Black Moss - a storming fictional debut by author David Nolan



I love an author event. I love seeing writers sharing their moment, their pride, their secrets. 

I love an event in my home town, where we can be home in time for the rest of our evening. Strangely, this was the first time I've been to such an event at Marple Library, but where David Nolan has started, I hope there will be more.

For a start, he spoke so well, so powerfully and was so compelling that we not only bought this book but his investigative books on the St Ambrose child abuse scandal. I'd already read the Tony Wilson biog when it came out.

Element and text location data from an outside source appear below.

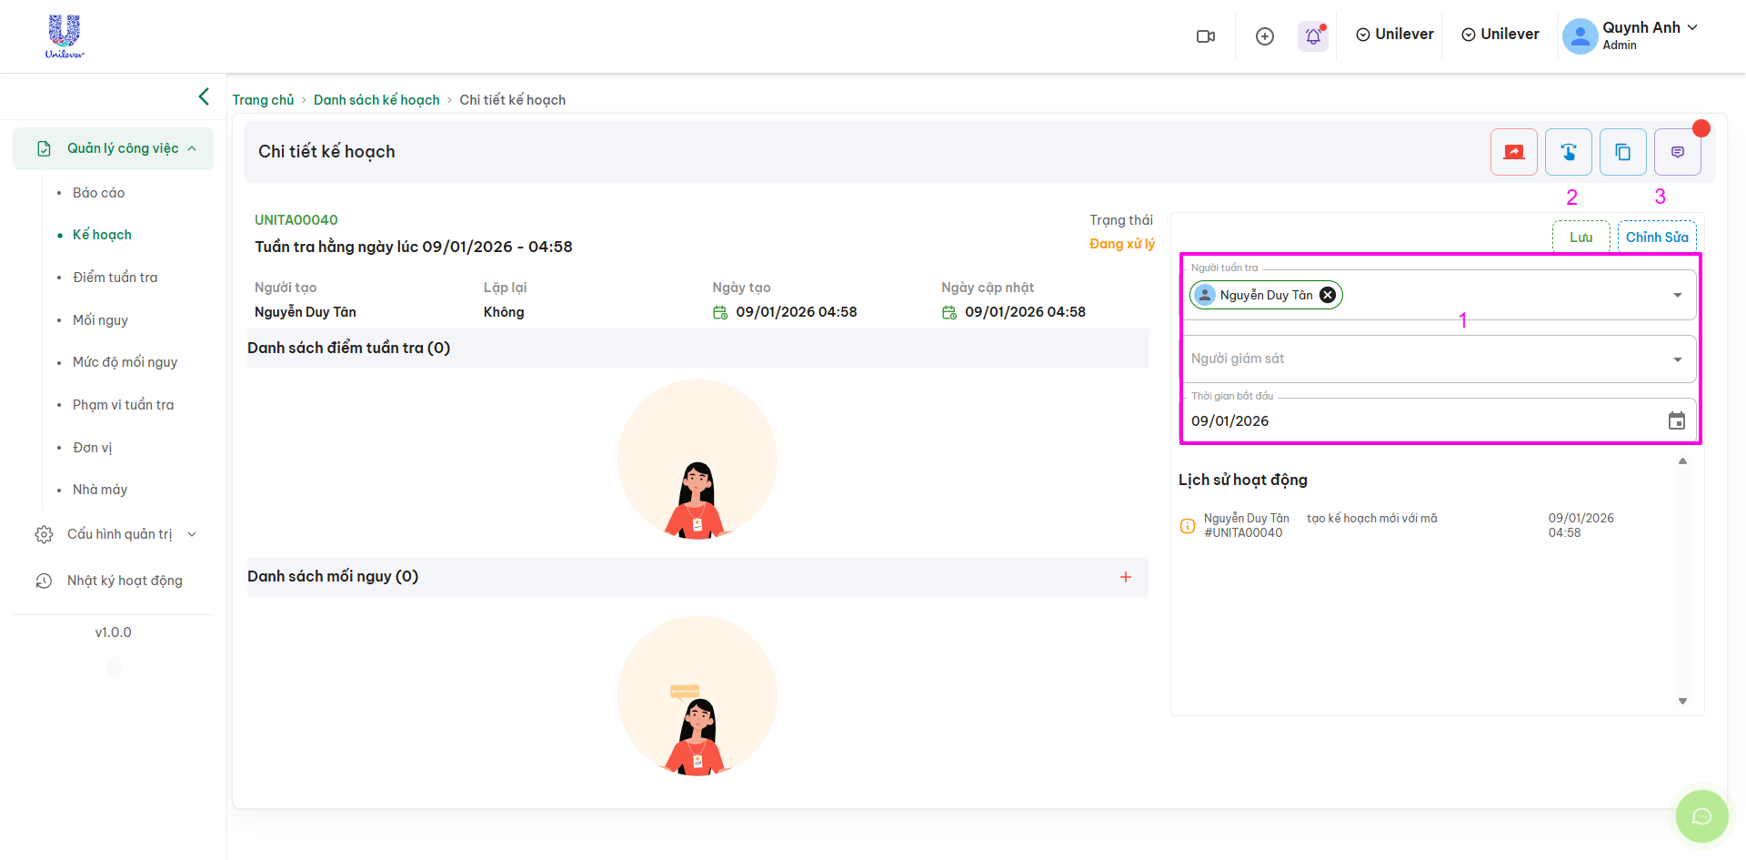1746x860 pixels.
Task: Open the green chat bubble widget
Action: point(1701,816)
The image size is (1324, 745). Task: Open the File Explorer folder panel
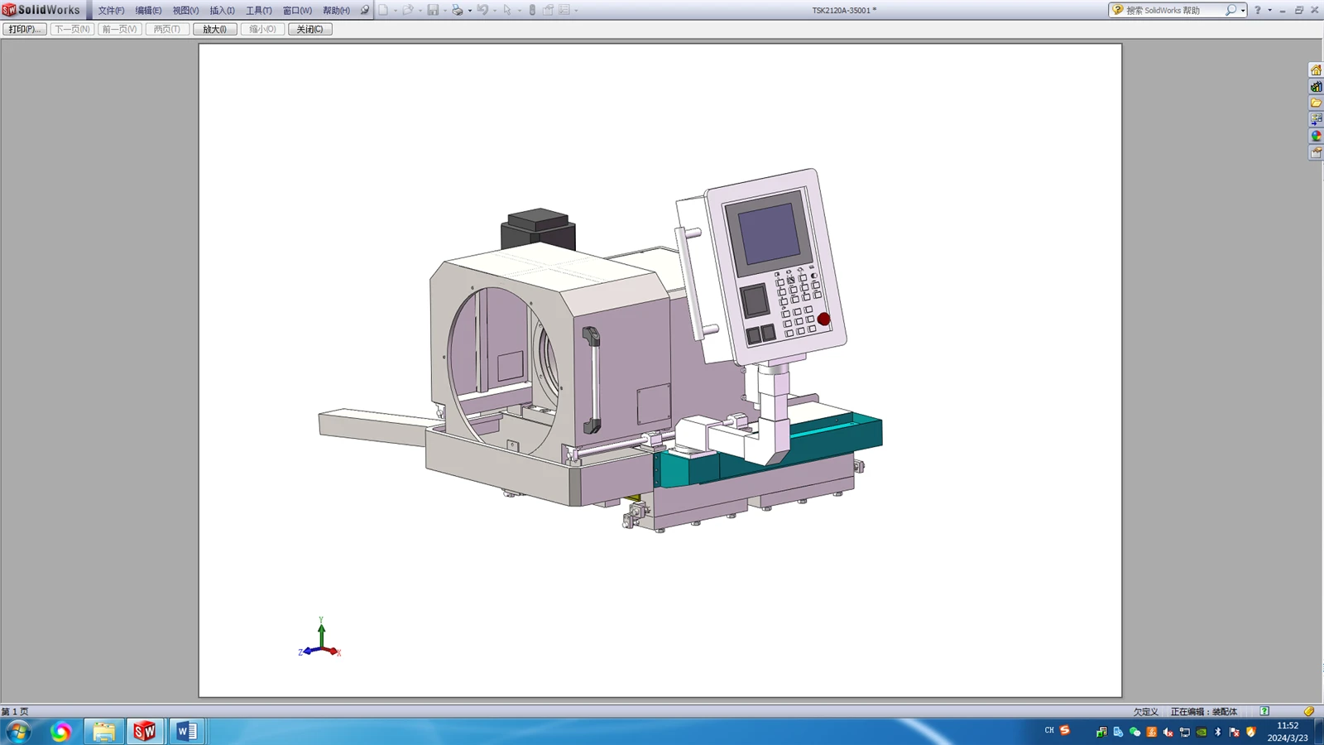tap(1316, 103)
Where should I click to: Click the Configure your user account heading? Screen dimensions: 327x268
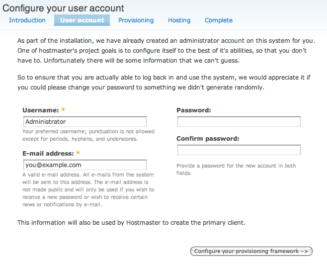tap(64, 8)
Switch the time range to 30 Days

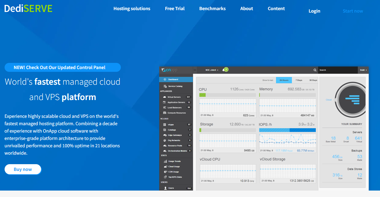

While Black Moss is a fictional story, there is a solid grounding in reality. The background is important, David Nolan was writing a book on the complex and murky world of abuse scandals - particularly kids in care homes and the existence of a dossier into high profile paedos held by former Saddleworth MP Geoffrey Dickens. Dickens was always dismissed as a bit of a buffoon, but the hard truth, we sometimes discover, is stranger than anything we could dream up. The revelations about what was going on in Rochdale, for instance, have been truly shocking.

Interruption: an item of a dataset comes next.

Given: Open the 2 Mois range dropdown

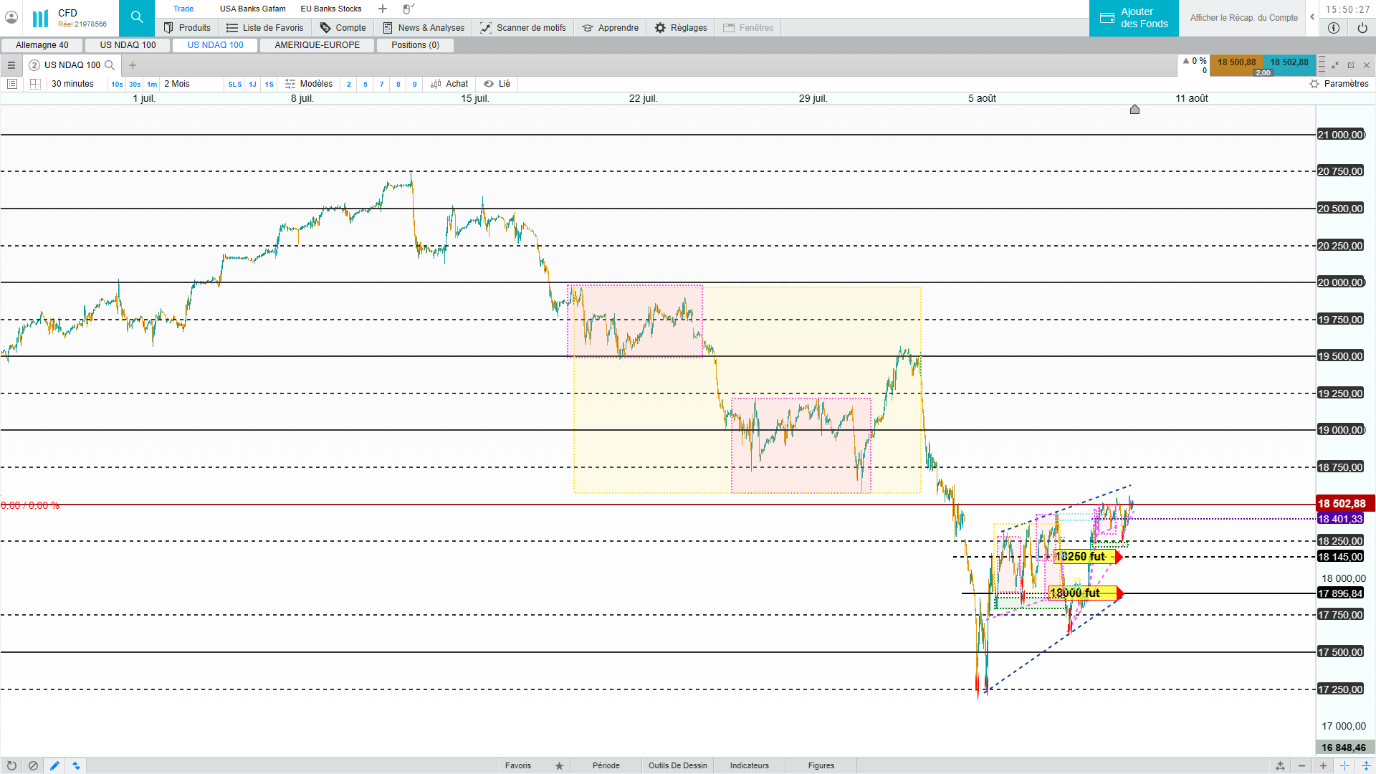Looking at the screenshot, I should 177,84.
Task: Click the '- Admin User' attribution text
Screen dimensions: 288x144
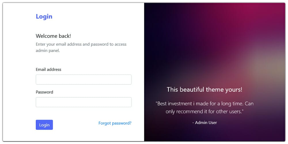Action: coord(204,122)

David's publisher didn't think the book was worth him finishing so paid him a kill fee. He turned that disappointment into an inspiration for a story about an unsolved child murder, committed in plain sight at a time when the news media and the police were obsessed with the Strangeways prison riot of 1990. Using a major event to hide a crime was the root of I Am Pilgrim - Terry Hayes' sprawling espionage thriller, set against the aftermath of 911. This tale is far more locally focused, intensely so, and he uses devices to show the time and place to great effect. They are best when they are subtle - speech and behaviours - rather than what was playing on the radio. The attention to the detail of Manchester and Oldham's changing topography is also highly skilled, while he clearly had some fun settling a few old scores with the depictions of characters from a barely disguised Piccadilly Radio newsroom, or even a Tory MP called "Peter Jeffreys". But the tale is one of isolation and rather sparse emotions - a central character with flaws, a monstrous ego, but also an impatient hunger to right a series of wrongs. The eventual plot twist is ballsy, I'll only say that, but the journey to get there is driven by a writer with a real feel for the pace of a story. An excellent first foray into fiction.